[Stored data]

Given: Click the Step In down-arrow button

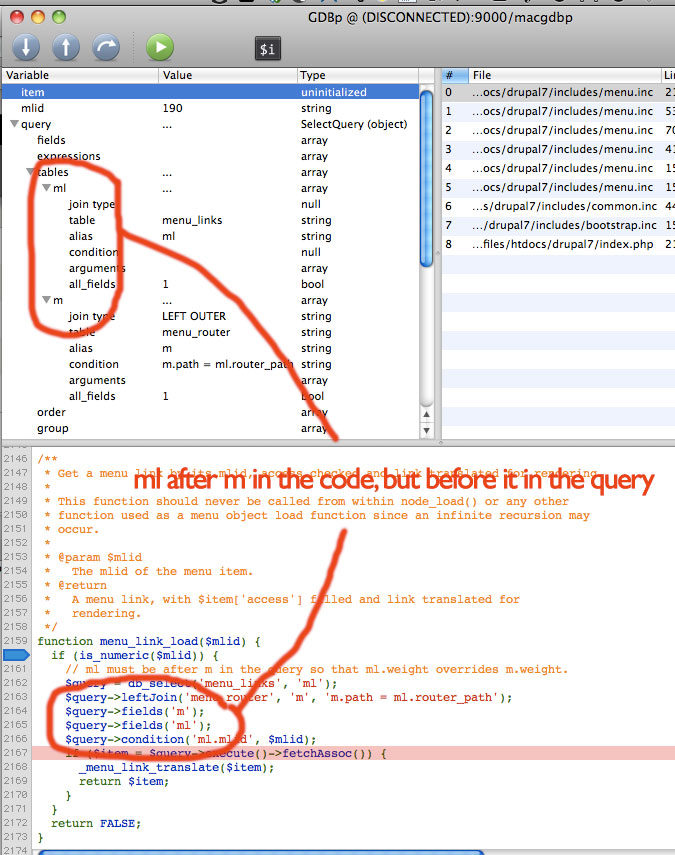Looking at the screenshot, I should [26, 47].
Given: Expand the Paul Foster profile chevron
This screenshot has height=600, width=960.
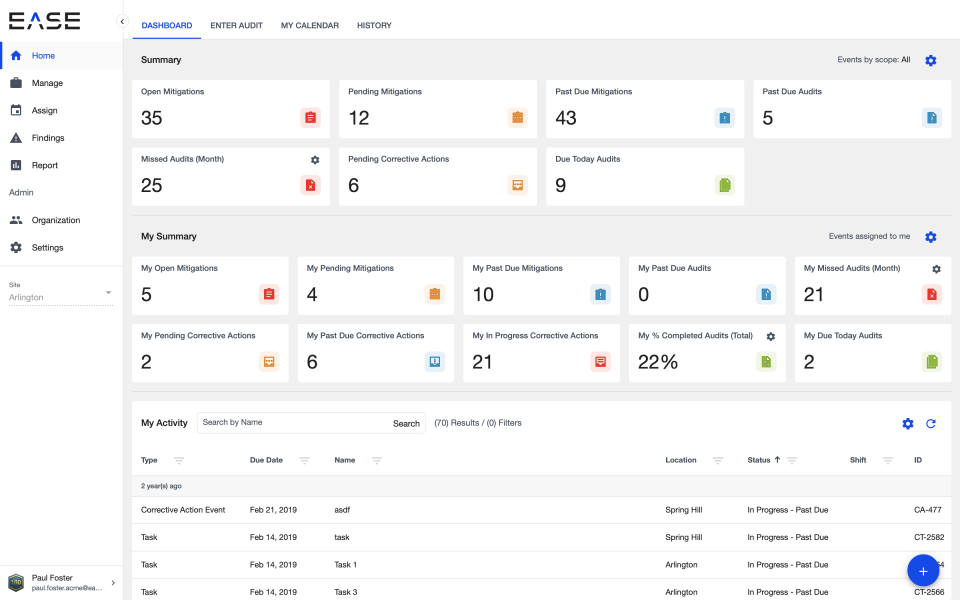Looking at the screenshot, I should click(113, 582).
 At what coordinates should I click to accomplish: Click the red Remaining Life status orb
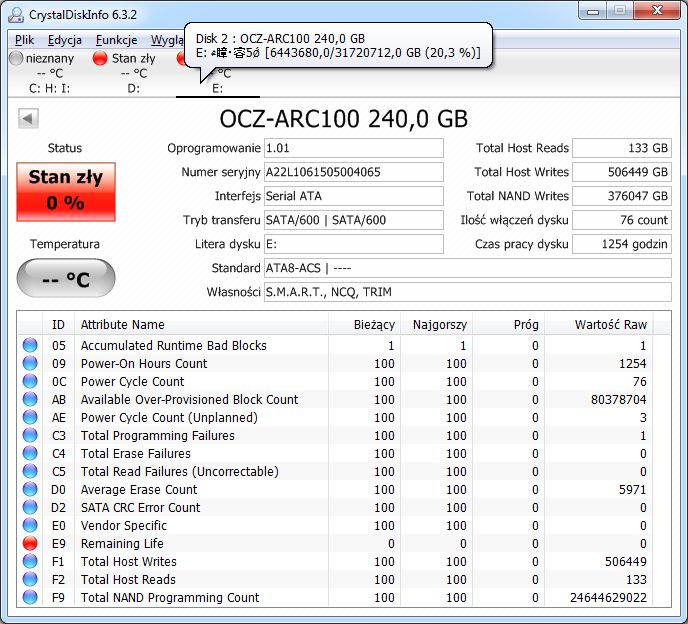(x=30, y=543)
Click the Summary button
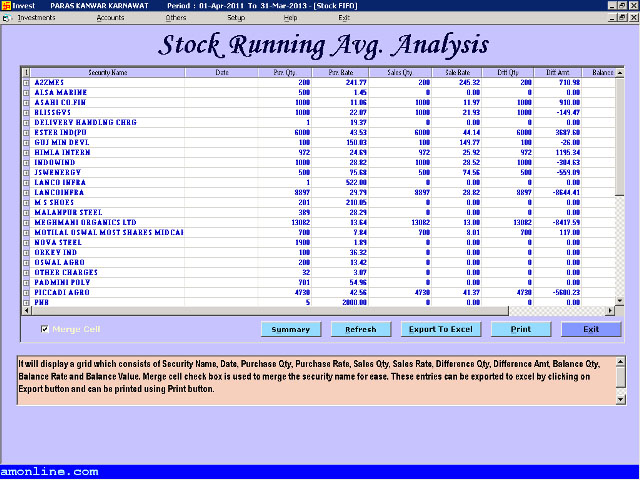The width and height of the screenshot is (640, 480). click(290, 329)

> [What needs to be done]: Your copy must hold every record above in its exact wording and must hold no pictures.

> [Result]:
Given: Click the Step In down-arrow button

Looking at the screenshot, I should [26, 47].
Given: Expand the Paul Foster profile chevron
This screenshot has height=600, width=960.
Looking at the screenshot, I should click(113, 582).
 At what coordinates should I click to accomplish: Click the red Remaining Life status orb
(x=30, y=543)
Click the Summary button
The width and height of the screenshot is (640, 480). click(290, 329)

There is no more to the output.